> [READING PASSAGE]:
* * * * *

Buzz
Sound. When a drum is struck, the drumhead vibrates, sending vibrations through the air in the form of sound waves. These waves, when reaching the ear, create the sensation of sound.
| Terms used in the study of sound |
| Acoustics is the science of sound and of its effects on people. |
| Condensation is a region in a sound wave in which the sound medium is denser than normal. |
| Decibel (dB) is the unit used to measure the intensity of a sound. A 3,000-hertz tone of 0 dB is the softest sound that a normal human ear can hear. |
| Frequency of a sound is the number of sound waves that pass a given point each second. |
| Hertz is the unit used to measure frequency of sound waves. One hertz equals one cycle (vibration, or sound wave) per second. |
| Intensity of a sound is a measure of the power of its waves. |
| Loudness refers to how strong a sound seems when we hear it. |
| Noise is a sound that is unpleasant, annoying, and distracting. |
| Pitch is the degree of highness or lowness of a sound as we hear it. |
| Rarefaction is a region in a sound wave in which the density of the sound medium is less than normal. |
| Resonance frequency is the frequency at which an object would vibrate naturally if disturbed. |
| Sound medium is a substance in which sound waves travel. Air, for example, is a sound medium. |
| Sound quality, also called timbre, is a characteristic of musical sounds. Sound quality distinguishes between notes of the same frequency and intensity that are produced by different musical instruments. |
| Ultrasound is sound with frequencies above the range of human hearing—that is, above 20,000 hertz. |
| Wavelength is the distance between any point on a wave and the corresponding point on the next wave. |
Sound is defined as a mechanical disturbance that travels through an elastic medium — a material that returns to its original state after being deformed. The medium doesn't have to be air. Metal, wood, stone, glass, water, and other substances conduct sound — in fact, many of them conduct sound better than air.
Fundamentals of Sound
Sound can originate from numerous sources. Common examples include the vibration of a person’s vocal cords, vibrating strings (piano, violin), a vibrating air column (trumpet, flute), and vibrating solids (a door when knocked). The list is endless, as any disturbance to an elastic medium produces sound.
Sound is characterized by two main aspects: pitch and loudness. The pitch ranges from the deep rumble of thunder to the sharp buzz of a mosquito, while loudness varies in intensity. Both pitch and loudness are subjective, influenced by the listener's hearing abilities. On the other hand, measurable sound qualities like frequency and intensity are objective and correlate with pitch and loudness. To understand these, it's essential to examine sound waves and their properties.

* * * * *

> [LISTED ENTRIES]:

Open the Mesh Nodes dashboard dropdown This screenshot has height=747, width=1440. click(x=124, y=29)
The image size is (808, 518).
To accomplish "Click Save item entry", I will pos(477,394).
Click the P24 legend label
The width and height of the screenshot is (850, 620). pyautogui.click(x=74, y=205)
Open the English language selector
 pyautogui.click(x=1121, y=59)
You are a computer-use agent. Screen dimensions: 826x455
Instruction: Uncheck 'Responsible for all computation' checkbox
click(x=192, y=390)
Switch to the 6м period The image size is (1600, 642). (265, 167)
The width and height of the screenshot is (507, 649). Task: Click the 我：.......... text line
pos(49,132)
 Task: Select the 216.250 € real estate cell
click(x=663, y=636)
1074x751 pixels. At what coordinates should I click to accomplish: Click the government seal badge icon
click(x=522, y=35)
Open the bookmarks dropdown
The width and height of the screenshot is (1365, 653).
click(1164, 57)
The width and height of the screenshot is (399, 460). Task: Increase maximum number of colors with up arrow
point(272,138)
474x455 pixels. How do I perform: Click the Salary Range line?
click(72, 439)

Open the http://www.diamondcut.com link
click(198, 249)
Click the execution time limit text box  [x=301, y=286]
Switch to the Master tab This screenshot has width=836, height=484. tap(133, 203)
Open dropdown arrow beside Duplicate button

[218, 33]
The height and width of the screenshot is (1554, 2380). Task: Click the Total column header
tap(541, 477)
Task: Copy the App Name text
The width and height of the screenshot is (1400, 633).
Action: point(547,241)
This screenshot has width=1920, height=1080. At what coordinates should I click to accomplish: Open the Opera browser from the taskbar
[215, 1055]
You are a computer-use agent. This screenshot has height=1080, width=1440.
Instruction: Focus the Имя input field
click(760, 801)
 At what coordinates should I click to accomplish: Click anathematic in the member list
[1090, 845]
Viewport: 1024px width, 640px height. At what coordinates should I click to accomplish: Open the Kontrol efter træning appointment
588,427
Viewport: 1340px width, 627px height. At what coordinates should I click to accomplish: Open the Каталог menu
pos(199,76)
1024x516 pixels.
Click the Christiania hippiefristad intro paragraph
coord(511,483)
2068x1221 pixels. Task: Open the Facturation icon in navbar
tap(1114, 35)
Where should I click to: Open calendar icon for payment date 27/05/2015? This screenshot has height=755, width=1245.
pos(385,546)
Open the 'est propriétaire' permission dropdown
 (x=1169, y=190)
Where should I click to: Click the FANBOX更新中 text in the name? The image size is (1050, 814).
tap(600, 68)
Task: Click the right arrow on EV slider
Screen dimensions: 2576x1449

* * * * *

> [GOAL 1]:
According to the sound passage, sound with frequencies above what value is called ultrasound?
> [GOAL 2]:
Resume the passage on sound, picking up after its final sentence.

> [FINAL ANSWER 1]:
Above 20,000 hertz.

> [FINAL ANSWER 2]:
The speed of sound varies depending on the medium through which it travels.
| Medium | Speed in feet per second | Speed in meters per second |
|---|---|---|
| Air at 59 degrees F. (15 degrees C) | 1,116 | 340 |
| Aluminum | 16,000 | 5,000 |
| Brick | 11,980 | 3,650 |
| Distilled water at 77 degrees F. (25 degrees C) | 4,908 | 1,496 |
| Glass | 14,900 | 4,540 |
| Seawater at 77 degrees F. (25 degrees C) | 5,023 | 1,531 |
| Steel | 17,100 | 5,200 |
| Wood (maple) | 13,480 | 4,110 |
Sound Waves
Air, like all matter, is made up of molecules. Even in a tiny section of air, there are countless molecules in rapid motion. These molecules constantly collide with one another and with any objects that come into contact with the air, moving in unpredictable patterns at high speeds.
When an object vibrates, it generates sound waves in the air. For instance, when a drumhead is struck by a mallet, it vibrates, creating sound waves. The vibration causes the drumhead to move alternately inward and outward, pushing against the air. As the air particles strike the drumhead during its outward movement, they rebound with increased energy and speed due to the force exerted by the vibrating drumhead.
As the molecules move faster, they push into the surrounding air. For a brief moment, the area next to the vibrating drumhead experiences a higher concentration of molecules, creating a compressed region. These faster-moving molecules collide with the surrounding air molecules, transferring their energy. This compressed region continues to move outward as the energy from the drumhead's vibrations spreads through the air molecules.
When the drumhead moves inward, the air molecules that strike it rebound with less energy and speed than usual. This causes a momentary reduction in the number of molecules near the drumhead, creating a region of rarefaction. As the molecules in this area collide with slower-moving molecules, they rebound with less speed, and this region of rarefaction also propagates outward.
Sound is defined by its core characteristics: wavelength (the distance between wave peaks), amplitude (the height of the wave, which corresponds to loudness), frequency (the number of waves that pass a specific point each second, related to pitch), time period (the time taken for a complete wave cycle), and velocity (the speed at which the wave moves through a medium). These characteristics combine to create the distinct signature of each sound we perceive.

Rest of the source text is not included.